現職の坂本氏、無投票当選
美郷町誕生=113年の町の歴史の幕引きを担う(6月22日・火)
任期満了(7月1日)に伴う六郷町長選は22日告示され、午前8時半から町役場で立候補届出の受け付けが行われた結果、現職で3選を目指す坂本茂弘氏(67)=無所属=以外に動きがなく、午後5時の締め切りと同時に坂本氏の無投票当選が確定した。
坂本陣営では午前8時、同町馬町の後援会事務所近くの観光施設「湧太郎」のホールで出陣式を行った。栗林次美大曲市長、今野正彬神岡町長、山谷屮二協和町長、高貝久遠太田町長、藤嶋長右エ門千畑町長、松田知己仙南村長ら来賓、支持者約70人が詰めかけ、神事での必勝祈願を見守った。

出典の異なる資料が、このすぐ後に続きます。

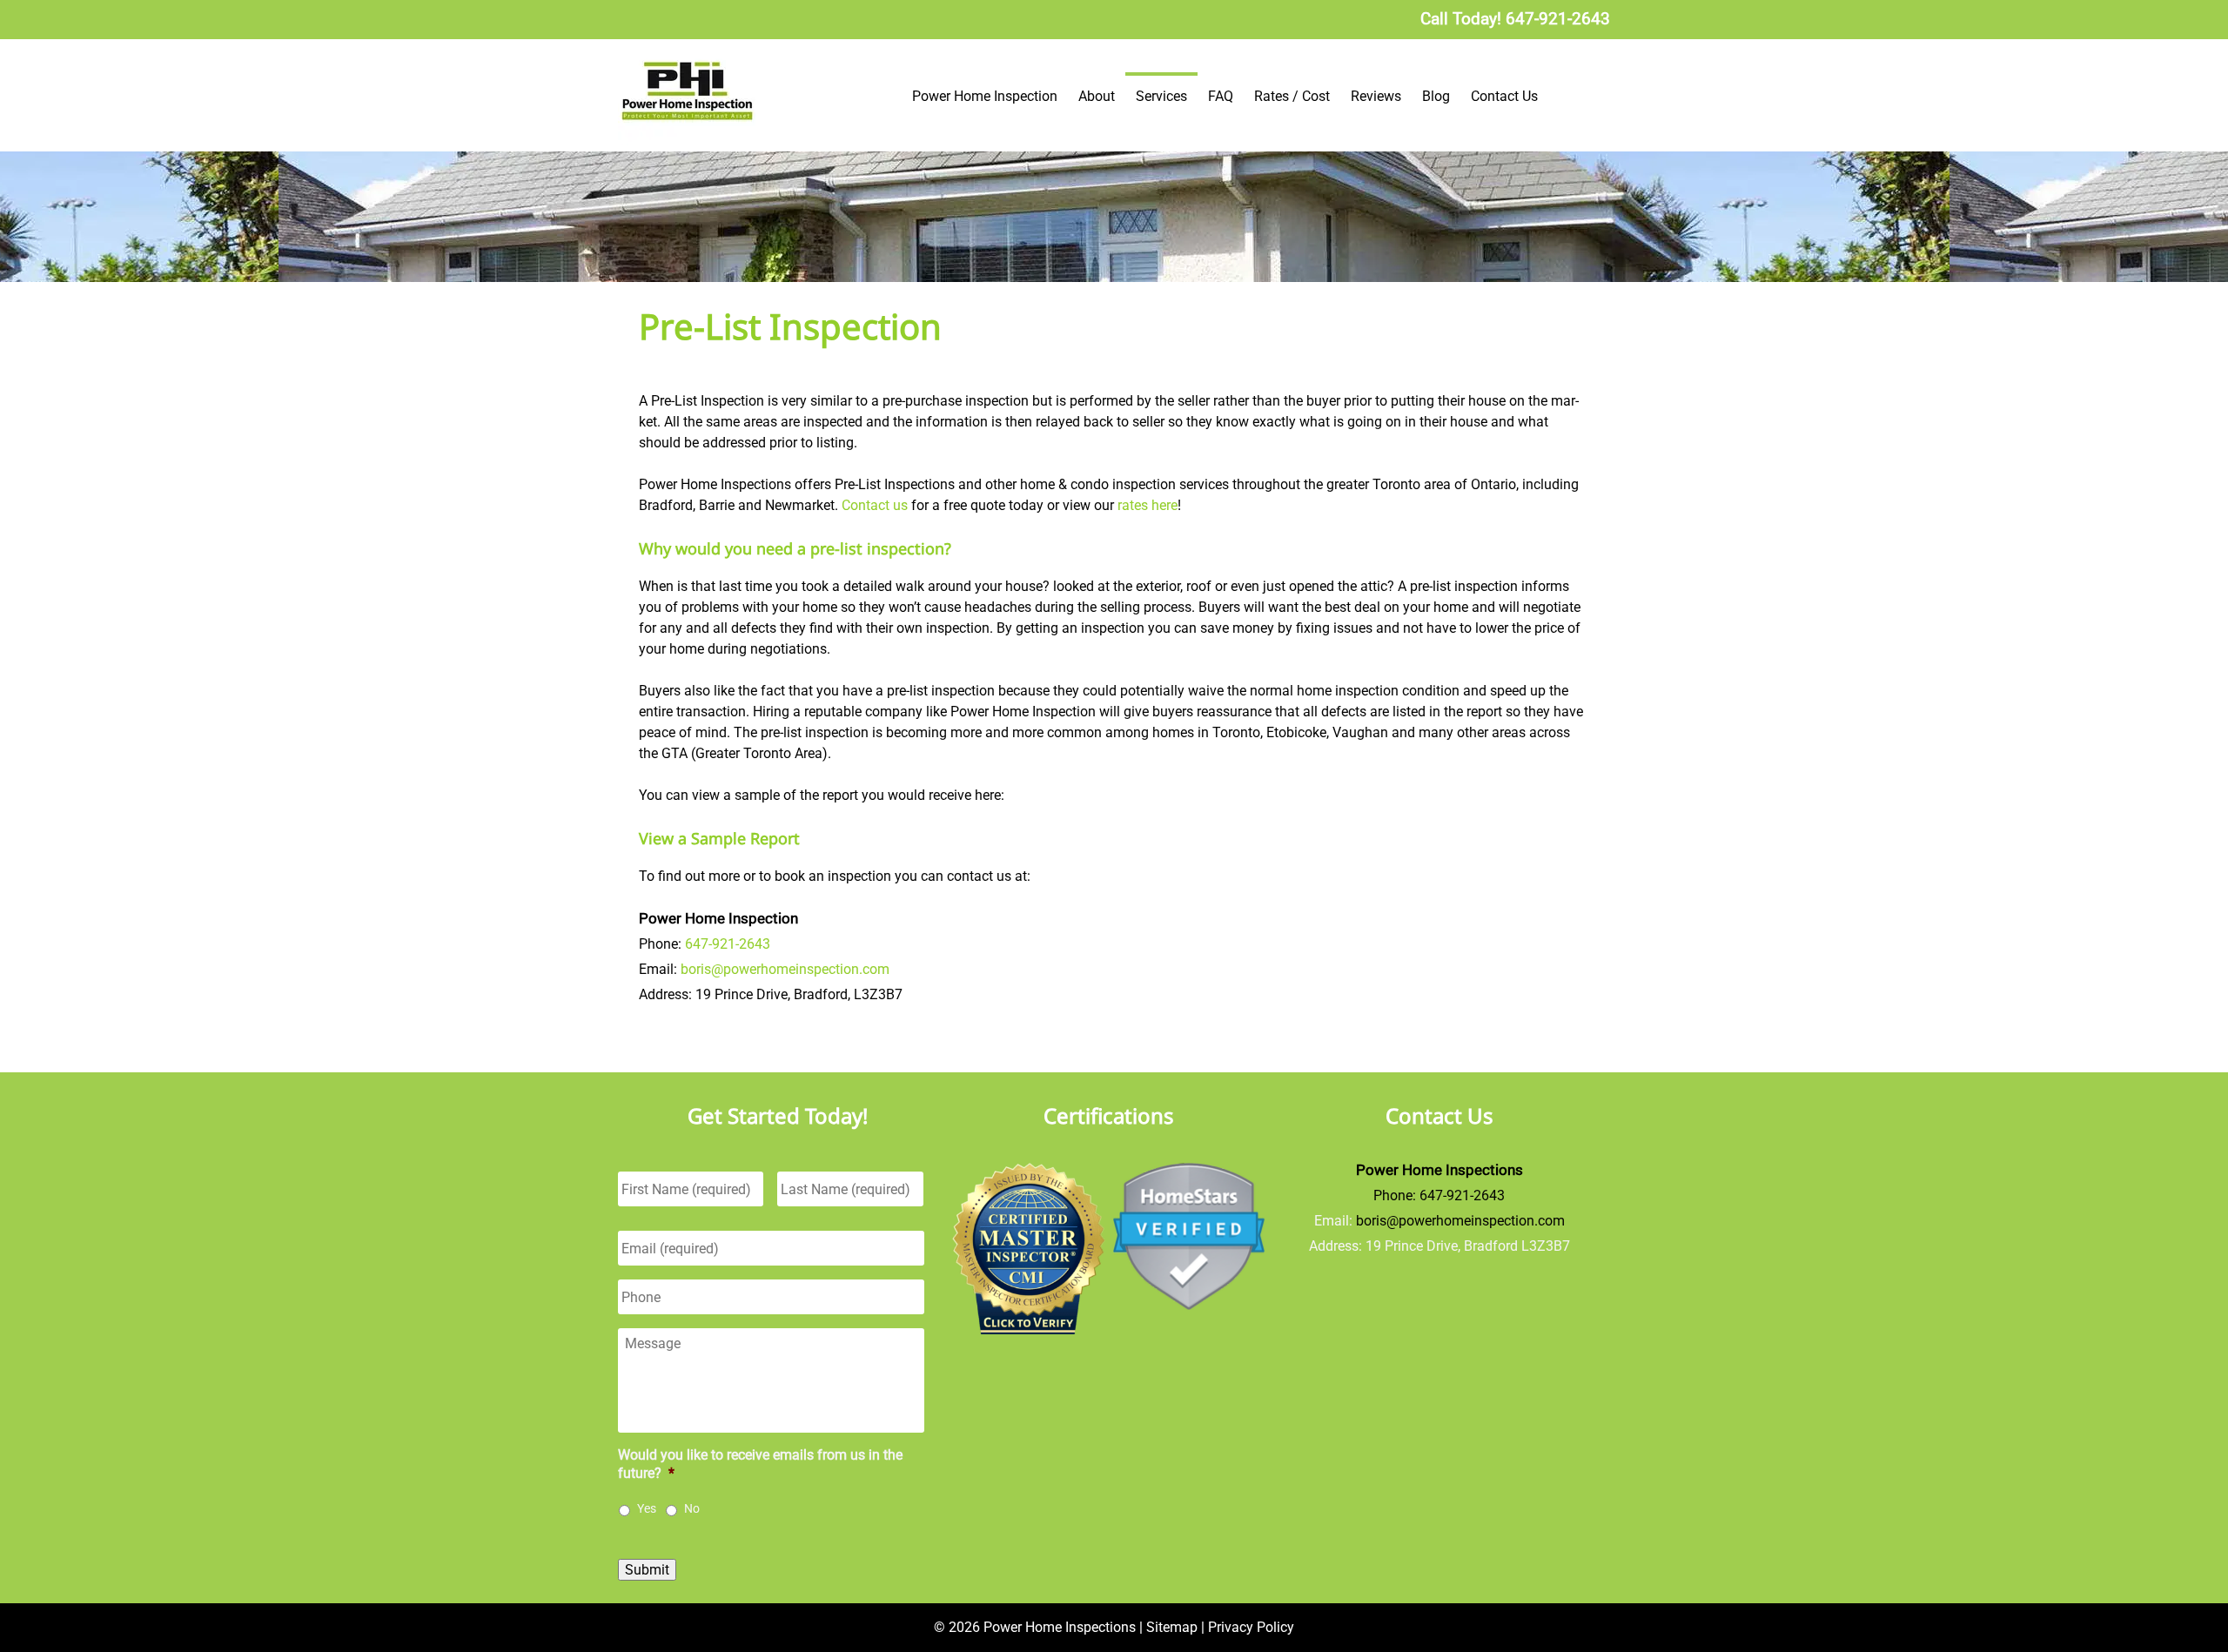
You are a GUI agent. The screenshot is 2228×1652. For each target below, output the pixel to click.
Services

後援会の小西玄太郎会長は「2期8年の実績を踏まえ出陣の日を迎えた。町民も心から喜び、良きリーダーを得たと誇りに思っている。坂本さんはこの8年間で大きな実績を残したが、町村合併と言うより大きな仕事が待っている。3町村の合併を何とか坂本さんの手でまとめてもらいたい」と激励した。続いて高貝太田町長、藤嶋千畑町長が祝辞を述べた。
午前8時半、立候補の届出を終えて選挙カーを前にマイクを握った坂本氏は約200人の町民らを前に「町民の信を得て8年経った。この間、町民の意見を聞いて政策を進め、公約したことはほとんど遂行した。これも町民と近隣町村の支援のおかげだ。今、社会は目まぐるしく変わり、変革の時代を迎えている。少子高齢化は進み、財政はひっ迫し、自治体も変わらなければならない。しかし、合併で113年の歴史のある町が消えることは大変なことだ。だが、情勢を考えるとやむを得ない選択だった。紆余曲折もあったが、顔の見える合併を進めるべきだと住民の理解を得て千畑町、仙南村との合併を選んだ。11月1日の美郷町(みさとちょう)誕生まで4カ月しかない。基本的な協定は済んだが、まだ問題は山積している。千畑町、仙南村と腕を組んで何とか合併を成就させなければならない」と決意を示した。
そして支持者らと握手を交わしたり、両手を挙げて声援に応えながら選挙カーに乗り込んだ。選挙カーが町内に入ると町民は一斉に表に出て歓迎していた。坂本氏は夕方まで町内を一周。午後5時、坂元氏の当選が決まると再び湧太郎に戻り、支持者らとガッチリと握手。ホールでの当選祝賀会には大曲市長をはじめ仙北郡内のほとんどの町村長が駆けつけた。ダルマへの目入れを終えると「バンザイ、バンザイ」の声が何度も響いた。松田仙南村長は「今度の選挙は113年の町の歴史の着地点を締めくくる選挙だった。3町村合併協議会の会長として今回の選挙を勝ち取った。残りは4カ月しかないが、合併をきちっとまとめてもらいたい」と坂元町長の手腕に期待した。
これを受けて坂元町長は「六郷町最後の町長選を勝たせてもらった。任期は合併までの3カ月半しかないが、合併を成就させ、住民と一緒に町の幕引きを発展的にさせてもらいたい。そのためにも千畑町、仙南村との連携を軸に住民を大事にした新町誕生に向かいたい」と決意を述べた。
今度の立候補では先人が培ってきた伝統と文化を次世代に手渡すためにも明確なビジョンを持った町村合併の推進、風土を生かした観光産業の振興、生産者の声を反映させる農業の活性化、個性を生かした人材育成、お年寄りや子育て世代に夢と安心の持てる環境づくりを公約に掲げている。
同町出身で1960年3月、岩手大学農学部農業工学科卒。同年7月に県庁入りし、鹿角農林事務所長、仙北農林事務所長を経て89年4月から91年4月まで六郷町助役。再び県庁に戻って農政部農村振興課長、農政部次長を勤め97年の町長選で初当選。住まいは秋田市だが、現在は六郷町の借家で妻と次男と3人暮らし。